The Afghan economy subsists largely upon agricultural production. However, after decades of conflict many of the social networks and practices that had previously sustained this system have been damaged or destroyed. While it may at first seem counterintuitive to educate Afghan farmers on "best practices" in farming, many communities have simply not been able to maintain the knowledge and skill necessary to efficiently use what resources are currently available. For example, farmers tend to use expedient methods of flood irrigation rather than first preparing the soil so that it absorbs and holds water. On the hard-packed earth of southern Afghanistan, flood irrigation leads to unnecessary evaporation and excessive salinity in the soil.

Haji Shah Mohammad Ahmaid

Training and HVC surveys with local farmers

Recently, I wrote about a very successful Agricultural Shura that was conducted in Zharay District of Kandahar. This process of bringing farmers together with the District Governor and District Agriculture, Irrigation and Livestock (DAIL) representative has begun to spread to other districts of Kandahar. The Army's Kentucky Agribusiness Development Team (ADT) has been taking the lead in encouraging this type of organization. In proposing this project, a soldier from the Kentucky ADT wrote to me stating that

The purpose of this shura is to have a better idea of how the farmers in the area use their resources and to educate the farmers on resource management. We hope this will also build a better relationship with the farms and the DAIL

This agriculture shura in Arghandab District of Kandahar ended up being a success. Two Army agricultural experts met with the District Governor, the DAIL and approximately 10 farmers. The shura began with a survey assessment of the farmers' issues and concerns. This portion of the shura was followed by a training session on tractors.

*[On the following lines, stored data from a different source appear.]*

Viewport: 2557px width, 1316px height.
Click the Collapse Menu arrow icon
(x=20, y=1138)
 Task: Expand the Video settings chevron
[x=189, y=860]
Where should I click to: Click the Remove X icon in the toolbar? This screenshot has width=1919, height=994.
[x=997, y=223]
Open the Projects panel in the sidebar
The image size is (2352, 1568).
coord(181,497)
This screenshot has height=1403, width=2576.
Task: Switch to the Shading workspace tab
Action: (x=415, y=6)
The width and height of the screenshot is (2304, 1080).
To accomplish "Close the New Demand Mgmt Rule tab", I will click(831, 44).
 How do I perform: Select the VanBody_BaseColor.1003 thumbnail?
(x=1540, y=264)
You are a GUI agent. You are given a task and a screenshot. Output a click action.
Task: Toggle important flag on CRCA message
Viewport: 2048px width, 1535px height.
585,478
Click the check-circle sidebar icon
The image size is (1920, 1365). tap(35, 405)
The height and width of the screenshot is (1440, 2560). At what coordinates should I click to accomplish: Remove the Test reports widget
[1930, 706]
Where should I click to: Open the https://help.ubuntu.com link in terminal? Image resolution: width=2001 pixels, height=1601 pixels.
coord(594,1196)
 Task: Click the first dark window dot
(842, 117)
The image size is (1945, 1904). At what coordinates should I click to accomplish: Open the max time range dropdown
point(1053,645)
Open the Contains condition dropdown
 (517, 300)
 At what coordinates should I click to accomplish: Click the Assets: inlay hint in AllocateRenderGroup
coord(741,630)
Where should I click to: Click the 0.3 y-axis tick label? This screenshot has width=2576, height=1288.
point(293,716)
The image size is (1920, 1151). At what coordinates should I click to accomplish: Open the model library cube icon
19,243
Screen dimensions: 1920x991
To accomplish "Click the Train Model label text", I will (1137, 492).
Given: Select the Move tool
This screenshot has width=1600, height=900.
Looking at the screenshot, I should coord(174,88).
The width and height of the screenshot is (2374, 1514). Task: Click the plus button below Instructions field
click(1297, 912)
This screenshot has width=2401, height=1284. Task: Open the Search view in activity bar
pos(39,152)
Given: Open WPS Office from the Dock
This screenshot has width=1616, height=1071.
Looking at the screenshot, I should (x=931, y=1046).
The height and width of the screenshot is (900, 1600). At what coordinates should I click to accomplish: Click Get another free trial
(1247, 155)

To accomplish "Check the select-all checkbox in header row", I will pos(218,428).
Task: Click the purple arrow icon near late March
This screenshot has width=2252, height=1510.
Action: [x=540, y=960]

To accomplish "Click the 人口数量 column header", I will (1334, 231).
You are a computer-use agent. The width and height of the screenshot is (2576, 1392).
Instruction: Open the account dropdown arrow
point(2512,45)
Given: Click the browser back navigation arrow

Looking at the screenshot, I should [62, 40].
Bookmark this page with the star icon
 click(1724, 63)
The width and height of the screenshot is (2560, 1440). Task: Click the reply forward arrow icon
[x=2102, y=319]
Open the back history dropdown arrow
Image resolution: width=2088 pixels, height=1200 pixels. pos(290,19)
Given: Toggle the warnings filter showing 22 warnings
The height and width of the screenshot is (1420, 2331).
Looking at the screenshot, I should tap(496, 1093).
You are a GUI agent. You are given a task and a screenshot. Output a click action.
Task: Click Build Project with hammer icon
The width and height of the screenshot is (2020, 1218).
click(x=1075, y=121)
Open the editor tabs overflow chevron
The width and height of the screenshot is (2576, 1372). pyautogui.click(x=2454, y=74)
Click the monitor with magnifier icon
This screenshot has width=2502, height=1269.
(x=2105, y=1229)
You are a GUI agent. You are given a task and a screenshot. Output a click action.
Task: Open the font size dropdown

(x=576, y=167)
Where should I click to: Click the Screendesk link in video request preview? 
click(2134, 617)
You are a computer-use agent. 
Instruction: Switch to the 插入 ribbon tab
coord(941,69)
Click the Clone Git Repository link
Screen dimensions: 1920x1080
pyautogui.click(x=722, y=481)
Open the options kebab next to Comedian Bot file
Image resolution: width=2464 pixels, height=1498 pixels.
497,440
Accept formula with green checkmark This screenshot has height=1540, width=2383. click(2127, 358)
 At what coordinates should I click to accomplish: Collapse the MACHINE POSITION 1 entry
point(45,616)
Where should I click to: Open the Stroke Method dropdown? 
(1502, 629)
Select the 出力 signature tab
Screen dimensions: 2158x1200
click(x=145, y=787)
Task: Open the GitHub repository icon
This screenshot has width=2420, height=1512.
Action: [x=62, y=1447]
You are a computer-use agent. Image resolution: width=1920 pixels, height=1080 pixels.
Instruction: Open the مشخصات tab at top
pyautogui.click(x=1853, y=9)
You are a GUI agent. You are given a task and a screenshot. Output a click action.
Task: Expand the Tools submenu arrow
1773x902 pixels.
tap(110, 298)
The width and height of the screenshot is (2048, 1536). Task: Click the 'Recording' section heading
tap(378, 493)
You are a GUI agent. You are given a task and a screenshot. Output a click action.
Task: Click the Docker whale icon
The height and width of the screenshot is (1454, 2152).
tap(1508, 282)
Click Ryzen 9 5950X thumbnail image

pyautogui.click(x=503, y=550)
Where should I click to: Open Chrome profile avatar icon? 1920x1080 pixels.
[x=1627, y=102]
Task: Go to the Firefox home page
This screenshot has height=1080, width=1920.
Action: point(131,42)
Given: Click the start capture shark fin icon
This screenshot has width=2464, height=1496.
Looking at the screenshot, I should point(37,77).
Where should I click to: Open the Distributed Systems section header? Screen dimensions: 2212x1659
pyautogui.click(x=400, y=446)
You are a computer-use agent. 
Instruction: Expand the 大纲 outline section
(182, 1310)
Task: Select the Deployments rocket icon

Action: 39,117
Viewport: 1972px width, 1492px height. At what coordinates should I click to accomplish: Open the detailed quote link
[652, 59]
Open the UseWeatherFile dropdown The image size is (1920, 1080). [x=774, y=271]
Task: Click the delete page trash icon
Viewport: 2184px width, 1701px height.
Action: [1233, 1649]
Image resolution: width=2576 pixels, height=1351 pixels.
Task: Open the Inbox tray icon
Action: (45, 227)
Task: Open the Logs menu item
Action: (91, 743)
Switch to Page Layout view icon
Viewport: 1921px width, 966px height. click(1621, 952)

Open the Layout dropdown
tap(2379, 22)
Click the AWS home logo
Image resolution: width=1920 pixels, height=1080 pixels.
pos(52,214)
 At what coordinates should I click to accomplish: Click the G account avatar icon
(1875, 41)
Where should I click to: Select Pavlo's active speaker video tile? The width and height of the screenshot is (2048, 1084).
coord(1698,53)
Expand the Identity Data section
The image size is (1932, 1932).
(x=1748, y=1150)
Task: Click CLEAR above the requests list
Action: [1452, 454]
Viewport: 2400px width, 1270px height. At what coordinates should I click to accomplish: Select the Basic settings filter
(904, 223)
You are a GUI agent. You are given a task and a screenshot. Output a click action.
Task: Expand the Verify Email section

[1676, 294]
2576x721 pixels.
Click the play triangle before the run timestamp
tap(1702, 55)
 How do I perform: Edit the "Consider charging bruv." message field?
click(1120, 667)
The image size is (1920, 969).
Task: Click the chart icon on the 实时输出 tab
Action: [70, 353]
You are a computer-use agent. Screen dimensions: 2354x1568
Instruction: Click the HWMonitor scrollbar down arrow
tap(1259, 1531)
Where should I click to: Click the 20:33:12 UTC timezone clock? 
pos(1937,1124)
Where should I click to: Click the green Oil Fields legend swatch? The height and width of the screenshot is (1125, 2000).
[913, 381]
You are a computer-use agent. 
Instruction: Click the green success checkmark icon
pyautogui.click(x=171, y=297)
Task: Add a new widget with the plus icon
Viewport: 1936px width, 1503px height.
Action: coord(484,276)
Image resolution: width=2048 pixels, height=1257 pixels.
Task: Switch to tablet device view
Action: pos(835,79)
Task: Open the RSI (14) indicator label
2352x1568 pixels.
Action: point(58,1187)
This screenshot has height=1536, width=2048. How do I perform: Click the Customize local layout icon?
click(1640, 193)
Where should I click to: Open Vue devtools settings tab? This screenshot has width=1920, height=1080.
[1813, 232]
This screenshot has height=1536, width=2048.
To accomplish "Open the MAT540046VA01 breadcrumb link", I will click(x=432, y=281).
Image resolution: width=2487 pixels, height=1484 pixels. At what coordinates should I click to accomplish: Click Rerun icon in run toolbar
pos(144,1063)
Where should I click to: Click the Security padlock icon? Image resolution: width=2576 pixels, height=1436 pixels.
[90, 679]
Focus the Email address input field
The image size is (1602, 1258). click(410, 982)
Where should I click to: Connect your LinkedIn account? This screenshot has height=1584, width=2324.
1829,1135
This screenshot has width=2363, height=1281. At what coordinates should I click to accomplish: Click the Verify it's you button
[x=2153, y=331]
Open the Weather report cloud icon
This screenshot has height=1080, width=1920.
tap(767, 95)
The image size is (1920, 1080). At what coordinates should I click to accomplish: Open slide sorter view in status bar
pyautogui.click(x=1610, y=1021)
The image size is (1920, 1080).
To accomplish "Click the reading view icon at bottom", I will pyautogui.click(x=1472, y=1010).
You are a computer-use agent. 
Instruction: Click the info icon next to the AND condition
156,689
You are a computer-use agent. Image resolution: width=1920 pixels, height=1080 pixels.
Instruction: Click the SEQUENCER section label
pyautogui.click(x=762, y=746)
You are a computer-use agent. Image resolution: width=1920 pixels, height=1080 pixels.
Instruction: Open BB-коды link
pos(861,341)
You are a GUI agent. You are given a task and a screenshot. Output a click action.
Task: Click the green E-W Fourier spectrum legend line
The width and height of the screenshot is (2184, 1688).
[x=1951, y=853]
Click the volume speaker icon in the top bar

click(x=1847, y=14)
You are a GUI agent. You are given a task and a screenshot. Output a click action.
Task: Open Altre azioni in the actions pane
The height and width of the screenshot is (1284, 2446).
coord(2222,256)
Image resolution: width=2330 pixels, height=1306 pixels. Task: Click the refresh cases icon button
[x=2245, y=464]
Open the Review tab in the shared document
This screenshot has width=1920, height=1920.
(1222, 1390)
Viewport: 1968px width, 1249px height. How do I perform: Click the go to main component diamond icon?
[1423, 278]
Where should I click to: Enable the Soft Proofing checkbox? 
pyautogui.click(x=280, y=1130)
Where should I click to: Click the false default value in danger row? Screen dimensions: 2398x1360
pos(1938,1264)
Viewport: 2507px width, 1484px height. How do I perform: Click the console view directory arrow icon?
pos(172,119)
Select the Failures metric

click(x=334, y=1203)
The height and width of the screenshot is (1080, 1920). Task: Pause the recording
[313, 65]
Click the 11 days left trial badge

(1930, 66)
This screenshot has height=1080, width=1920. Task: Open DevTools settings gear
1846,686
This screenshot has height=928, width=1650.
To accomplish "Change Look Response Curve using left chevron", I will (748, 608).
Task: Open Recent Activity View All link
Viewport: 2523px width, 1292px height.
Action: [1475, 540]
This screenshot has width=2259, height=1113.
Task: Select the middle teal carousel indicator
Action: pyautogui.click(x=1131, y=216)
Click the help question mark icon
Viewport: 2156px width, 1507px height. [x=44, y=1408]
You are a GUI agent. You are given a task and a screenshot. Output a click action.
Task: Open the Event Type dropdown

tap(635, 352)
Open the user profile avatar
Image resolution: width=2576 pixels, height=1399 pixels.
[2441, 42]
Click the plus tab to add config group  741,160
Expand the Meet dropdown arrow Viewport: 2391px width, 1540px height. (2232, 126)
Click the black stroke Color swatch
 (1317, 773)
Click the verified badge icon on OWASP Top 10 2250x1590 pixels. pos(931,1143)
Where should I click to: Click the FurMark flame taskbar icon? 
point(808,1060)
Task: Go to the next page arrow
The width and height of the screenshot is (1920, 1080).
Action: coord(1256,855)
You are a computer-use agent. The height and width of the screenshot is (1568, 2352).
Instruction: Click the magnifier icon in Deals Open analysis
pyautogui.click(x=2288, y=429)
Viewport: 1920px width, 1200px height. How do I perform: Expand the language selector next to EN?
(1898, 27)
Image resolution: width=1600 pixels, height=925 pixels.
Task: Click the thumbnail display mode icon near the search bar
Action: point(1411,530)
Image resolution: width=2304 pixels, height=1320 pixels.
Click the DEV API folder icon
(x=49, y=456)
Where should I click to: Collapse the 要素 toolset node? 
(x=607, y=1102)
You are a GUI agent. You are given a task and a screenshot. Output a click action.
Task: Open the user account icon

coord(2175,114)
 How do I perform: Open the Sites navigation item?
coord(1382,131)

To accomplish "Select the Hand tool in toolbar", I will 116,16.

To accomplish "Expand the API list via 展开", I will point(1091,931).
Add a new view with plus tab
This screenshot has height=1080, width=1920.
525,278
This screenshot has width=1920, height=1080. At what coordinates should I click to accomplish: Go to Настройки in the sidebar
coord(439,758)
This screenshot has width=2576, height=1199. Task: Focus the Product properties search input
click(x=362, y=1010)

These farmers were given training on tractors that they would then use to train other farmers. This was the first of what will be a series of agricultural shuras in Arghandab District.

GS13 Ken Parsons

Arghandab District Governor Haji Shah Mohammad Ahmaid attending the Agricultural Shura

From the generous contributions of Spirit of America donors, this small grant helped to jump-start a process in Arghandab that will increasingly bring Afghan government officials into closer contact with the communities that they represent. Additionally, farmers had the opportunity to meet and discuss their ideas and concerns with each other. These types of projects help to lay the foundations for stability through sustainable governance and development.